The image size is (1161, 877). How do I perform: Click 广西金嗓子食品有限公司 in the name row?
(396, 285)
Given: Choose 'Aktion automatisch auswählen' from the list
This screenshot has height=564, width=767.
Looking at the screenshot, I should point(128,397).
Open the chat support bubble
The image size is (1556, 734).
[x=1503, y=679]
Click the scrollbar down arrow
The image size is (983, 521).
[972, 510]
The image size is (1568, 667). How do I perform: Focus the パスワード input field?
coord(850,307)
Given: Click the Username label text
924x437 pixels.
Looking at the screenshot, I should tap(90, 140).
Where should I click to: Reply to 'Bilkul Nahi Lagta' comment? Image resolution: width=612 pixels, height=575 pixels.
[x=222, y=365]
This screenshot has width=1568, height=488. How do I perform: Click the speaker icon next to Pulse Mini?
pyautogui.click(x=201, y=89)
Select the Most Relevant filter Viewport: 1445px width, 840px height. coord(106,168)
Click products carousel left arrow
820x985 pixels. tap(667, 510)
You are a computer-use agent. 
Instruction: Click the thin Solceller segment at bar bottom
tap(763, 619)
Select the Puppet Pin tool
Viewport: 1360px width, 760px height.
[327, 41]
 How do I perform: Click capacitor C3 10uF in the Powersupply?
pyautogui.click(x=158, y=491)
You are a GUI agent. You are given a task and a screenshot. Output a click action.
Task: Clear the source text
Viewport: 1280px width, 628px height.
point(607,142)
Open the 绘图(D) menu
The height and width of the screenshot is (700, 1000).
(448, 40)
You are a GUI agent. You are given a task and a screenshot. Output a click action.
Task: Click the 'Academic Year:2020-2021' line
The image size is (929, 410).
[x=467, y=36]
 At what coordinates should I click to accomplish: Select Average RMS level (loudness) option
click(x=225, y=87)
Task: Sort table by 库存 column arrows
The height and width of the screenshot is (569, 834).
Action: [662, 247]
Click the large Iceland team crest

PROBLEM REQUIREMENTS:
Each of the entries must be written out again exactly.

YOUR SOLUTION:
The image size is (1161, 877). How do I perform: Click 广西金嗓子食品有限公司 in the name row?
(396, 285)
Given: Choose 'Aktion automatisch auswählen' from the list
This screenshot has height=564, width=767.
Looking at the screenshot, I should point(128,397).
Open the chat support bubble
The image size is (1556, 734).
[x=1503, y=679]
Click the scrollbar down arrow
The image size is (983, 521).
[972, 510]
The image size is (1568, 667). How do I perform: Focus the パスワード input field?
coord(850,307)
Given: Click the Username label text
924x437 pixels.
Looking at the screenshot, I should tap(90, 140).
Where should I click to: Reply to 'Bilkul Nahi Lagta' comment? Image resolution: width=612 pixels, height=575 pixels.
[x=222, y=365]
This screenshot has width=1568, height=488. How do I perform: Click the speaker icon next to Pulse Mini?
pyautogui.click(x=201, y=89)
Select the Most Relevant filter Viewport: 1445px width, 840px height. coord(106,168)
Click products carousel left arrow
820x985 pixels. tap(667, 510)
You are a computer-use agent. 
Instruction: Click the thin Solceller segment at bar bottom
tap(763, 619)
Select the Puppet Pin tool
Viewport: 1360px width, 760px height.
[327, 41]
 How do I perform: Click capacitor C3 10uF in the Powersupply?
pyautogui.click(x=158, y=491)
You are a GUI agent. You are given a task and a screenshot. Output a click action.
Task: Clear the source text
Viewport: 1280px width, 628px height.
point(607,142)
Open the 绘图(D) menu
The height and width of the screenshot is (700, 1000).
(448, 40)
You are a GUI agent. You are given a task and a screenshot. Output a click action.
Task: Click the 'Academic Year:2020-2021' line
The image size is (929, 410).
[x=467, y=36]
 At what coordinates should I click to accomplish: Select Average RMS level (loudness) option
click(x=225, y=87)
Task: Sort table by 库存 column arrows
The height and width of the screenshot is (569, 834).
Action: [662, 247]
Click the large Iceland team crest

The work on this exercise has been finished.